All parents aspire to be a “good” mom or dad. Parents want to provide food, clothing, a nurturing home and unconditional love. They also hope to guide a child along the path to becoming a responsible adult. Sounds nice.
But take all the above aspirations and mix in the “being human” factor. That includes parental shortcomings, insecurities and flaws. What parent hasn’t struggled with the questions of “Am I doing what’s best for my child?” and “Will my child turn out to be a happy, productive adult?” Let’s not forget “I can’t believe I just did that!”
A baby is work. More work means more time and energy, not to mention more money. Couples often disagree about exactly whose time, energy and money is going toward raising their child and how to put these changes into practice. All of this contributes to stress. Stress is a shortcut to anger. Having strategies to deal with frustration and anger will help bridge the sentiment vs. reality gap.

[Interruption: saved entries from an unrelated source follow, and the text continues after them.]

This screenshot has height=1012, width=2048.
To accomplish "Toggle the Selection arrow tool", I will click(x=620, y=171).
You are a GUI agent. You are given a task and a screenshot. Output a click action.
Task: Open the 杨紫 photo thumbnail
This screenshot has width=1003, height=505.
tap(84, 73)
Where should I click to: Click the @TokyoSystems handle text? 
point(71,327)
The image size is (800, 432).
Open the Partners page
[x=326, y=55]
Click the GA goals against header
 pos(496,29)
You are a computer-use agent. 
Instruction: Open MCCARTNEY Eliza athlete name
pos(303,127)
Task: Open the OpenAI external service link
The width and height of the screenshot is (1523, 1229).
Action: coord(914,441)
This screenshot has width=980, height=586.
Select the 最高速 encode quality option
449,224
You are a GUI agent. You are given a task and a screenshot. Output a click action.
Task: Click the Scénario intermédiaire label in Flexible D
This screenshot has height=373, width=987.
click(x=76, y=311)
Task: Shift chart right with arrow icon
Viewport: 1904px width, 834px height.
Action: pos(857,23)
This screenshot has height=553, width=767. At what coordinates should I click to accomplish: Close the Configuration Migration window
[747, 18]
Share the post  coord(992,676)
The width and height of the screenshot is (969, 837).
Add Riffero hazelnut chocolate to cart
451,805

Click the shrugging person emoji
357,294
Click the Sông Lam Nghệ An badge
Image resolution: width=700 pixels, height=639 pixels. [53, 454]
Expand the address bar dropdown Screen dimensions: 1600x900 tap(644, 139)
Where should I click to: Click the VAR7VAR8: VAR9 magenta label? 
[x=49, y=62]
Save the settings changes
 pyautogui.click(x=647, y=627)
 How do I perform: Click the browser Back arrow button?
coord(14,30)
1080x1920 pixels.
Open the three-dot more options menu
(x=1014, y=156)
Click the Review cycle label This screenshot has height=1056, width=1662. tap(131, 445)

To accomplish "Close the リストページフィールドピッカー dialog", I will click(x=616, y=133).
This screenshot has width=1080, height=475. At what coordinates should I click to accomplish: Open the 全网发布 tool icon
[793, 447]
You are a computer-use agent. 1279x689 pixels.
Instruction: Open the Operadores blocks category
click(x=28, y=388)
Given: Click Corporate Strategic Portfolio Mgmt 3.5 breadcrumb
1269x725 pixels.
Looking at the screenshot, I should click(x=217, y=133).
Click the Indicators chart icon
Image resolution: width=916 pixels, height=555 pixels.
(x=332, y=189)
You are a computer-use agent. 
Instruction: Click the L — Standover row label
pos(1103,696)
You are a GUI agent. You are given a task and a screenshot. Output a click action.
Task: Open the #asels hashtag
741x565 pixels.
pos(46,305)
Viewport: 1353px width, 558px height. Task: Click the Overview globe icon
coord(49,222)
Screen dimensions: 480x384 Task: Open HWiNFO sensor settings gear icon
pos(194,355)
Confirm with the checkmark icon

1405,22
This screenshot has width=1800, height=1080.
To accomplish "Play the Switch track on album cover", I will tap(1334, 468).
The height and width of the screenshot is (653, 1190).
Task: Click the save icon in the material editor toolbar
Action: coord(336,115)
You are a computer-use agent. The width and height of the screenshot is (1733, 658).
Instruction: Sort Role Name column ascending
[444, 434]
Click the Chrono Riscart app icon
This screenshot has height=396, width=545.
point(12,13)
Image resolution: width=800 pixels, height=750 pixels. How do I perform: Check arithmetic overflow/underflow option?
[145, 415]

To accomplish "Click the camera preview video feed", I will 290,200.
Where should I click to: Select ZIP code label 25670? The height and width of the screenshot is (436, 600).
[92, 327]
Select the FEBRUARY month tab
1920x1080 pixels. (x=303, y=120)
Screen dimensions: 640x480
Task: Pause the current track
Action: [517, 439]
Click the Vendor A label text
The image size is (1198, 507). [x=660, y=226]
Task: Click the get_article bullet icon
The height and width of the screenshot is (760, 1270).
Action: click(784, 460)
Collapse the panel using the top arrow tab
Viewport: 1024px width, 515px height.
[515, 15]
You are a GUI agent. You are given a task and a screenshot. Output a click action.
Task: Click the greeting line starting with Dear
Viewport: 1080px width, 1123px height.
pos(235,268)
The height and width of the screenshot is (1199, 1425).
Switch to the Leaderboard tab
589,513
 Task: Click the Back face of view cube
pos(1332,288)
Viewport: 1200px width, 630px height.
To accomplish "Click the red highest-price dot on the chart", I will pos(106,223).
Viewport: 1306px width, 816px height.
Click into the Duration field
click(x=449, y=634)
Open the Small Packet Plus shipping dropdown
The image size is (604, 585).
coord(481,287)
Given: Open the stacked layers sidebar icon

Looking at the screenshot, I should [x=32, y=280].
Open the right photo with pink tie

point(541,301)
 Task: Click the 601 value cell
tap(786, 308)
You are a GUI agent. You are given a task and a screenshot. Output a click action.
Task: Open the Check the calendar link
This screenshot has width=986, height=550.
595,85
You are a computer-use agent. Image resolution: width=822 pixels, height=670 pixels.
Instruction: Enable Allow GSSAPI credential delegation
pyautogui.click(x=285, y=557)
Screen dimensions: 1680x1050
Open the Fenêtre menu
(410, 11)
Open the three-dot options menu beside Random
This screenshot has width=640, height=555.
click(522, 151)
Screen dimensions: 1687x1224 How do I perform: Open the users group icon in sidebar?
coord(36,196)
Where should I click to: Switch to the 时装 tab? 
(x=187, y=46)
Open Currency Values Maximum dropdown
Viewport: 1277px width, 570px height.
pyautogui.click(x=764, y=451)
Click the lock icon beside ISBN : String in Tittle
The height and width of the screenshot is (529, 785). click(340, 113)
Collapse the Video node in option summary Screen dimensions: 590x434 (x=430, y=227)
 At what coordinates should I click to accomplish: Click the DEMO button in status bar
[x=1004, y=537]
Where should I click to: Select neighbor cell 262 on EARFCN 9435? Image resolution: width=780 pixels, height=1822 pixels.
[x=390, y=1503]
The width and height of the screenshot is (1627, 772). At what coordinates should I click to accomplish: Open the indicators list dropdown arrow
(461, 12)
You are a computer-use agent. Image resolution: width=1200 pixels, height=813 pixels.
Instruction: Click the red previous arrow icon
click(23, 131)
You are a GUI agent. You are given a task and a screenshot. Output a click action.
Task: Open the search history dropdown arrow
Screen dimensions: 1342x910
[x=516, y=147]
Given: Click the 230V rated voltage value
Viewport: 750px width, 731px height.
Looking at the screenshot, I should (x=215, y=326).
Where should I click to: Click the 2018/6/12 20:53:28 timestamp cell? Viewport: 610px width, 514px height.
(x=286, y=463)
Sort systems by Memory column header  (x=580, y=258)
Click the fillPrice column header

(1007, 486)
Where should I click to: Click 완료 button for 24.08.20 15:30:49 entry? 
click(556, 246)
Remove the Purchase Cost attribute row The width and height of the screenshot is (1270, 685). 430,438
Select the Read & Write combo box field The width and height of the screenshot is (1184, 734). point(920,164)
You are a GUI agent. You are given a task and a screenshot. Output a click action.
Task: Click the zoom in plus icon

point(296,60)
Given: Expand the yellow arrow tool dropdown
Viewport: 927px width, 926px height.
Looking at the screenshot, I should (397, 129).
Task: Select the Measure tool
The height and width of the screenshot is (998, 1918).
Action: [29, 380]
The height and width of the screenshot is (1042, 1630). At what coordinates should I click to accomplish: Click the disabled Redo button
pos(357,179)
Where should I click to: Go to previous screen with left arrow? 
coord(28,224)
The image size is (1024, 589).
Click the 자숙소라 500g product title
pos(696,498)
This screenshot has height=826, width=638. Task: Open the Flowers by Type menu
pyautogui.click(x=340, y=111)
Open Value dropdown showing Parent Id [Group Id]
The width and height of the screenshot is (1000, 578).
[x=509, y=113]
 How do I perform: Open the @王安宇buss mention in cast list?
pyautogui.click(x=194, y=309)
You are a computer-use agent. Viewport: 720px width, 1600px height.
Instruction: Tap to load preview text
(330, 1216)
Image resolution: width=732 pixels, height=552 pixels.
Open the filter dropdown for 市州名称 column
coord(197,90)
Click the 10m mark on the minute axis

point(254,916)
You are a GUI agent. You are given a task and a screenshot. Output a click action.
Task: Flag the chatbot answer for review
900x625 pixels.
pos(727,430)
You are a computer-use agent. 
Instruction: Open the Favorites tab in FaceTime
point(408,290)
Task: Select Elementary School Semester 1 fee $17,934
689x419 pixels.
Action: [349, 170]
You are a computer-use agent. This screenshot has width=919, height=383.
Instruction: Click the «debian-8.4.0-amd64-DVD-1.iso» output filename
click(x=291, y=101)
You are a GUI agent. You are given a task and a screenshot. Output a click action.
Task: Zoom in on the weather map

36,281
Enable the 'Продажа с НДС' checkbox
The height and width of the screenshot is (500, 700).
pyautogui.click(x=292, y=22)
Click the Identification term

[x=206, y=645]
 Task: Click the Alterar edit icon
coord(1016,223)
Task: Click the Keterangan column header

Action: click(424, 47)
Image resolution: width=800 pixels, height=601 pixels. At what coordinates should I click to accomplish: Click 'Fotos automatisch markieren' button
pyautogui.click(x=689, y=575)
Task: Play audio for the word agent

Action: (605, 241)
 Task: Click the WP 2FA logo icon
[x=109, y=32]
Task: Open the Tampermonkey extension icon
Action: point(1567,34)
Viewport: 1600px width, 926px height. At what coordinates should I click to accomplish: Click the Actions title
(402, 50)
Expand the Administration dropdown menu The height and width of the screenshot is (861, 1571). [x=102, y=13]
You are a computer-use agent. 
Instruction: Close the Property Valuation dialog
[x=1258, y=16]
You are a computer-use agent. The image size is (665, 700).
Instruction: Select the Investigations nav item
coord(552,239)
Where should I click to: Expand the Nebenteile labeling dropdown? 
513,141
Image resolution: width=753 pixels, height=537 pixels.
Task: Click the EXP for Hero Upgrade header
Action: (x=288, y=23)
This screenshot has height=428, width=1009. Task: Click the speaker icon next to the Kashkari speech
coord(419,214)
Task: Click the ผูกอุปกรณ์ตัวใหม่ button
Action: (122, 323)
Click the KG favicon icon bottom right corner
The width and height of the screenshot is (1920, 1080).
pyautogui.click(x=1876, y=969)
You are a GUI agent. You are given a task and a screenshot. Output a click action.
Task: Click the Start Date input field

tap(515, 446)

A few things to keep in mind:1. There are wonderful rewards
that come from being a parent, but it will help you cope if you are realistic about what you are likely to encounter. When a baby enters the family, parents feel moments of overwhelming love and devotion as well as frustration and anger. 2. Frustration can come
from not knowing how to handle a situation. Feelings of frustration signal a need to expand your knowledge base. Talk to other parents, read parenting books and review information on the Internet. Arm yourself with some new ideas and strategies. 3. Ask for and accept help.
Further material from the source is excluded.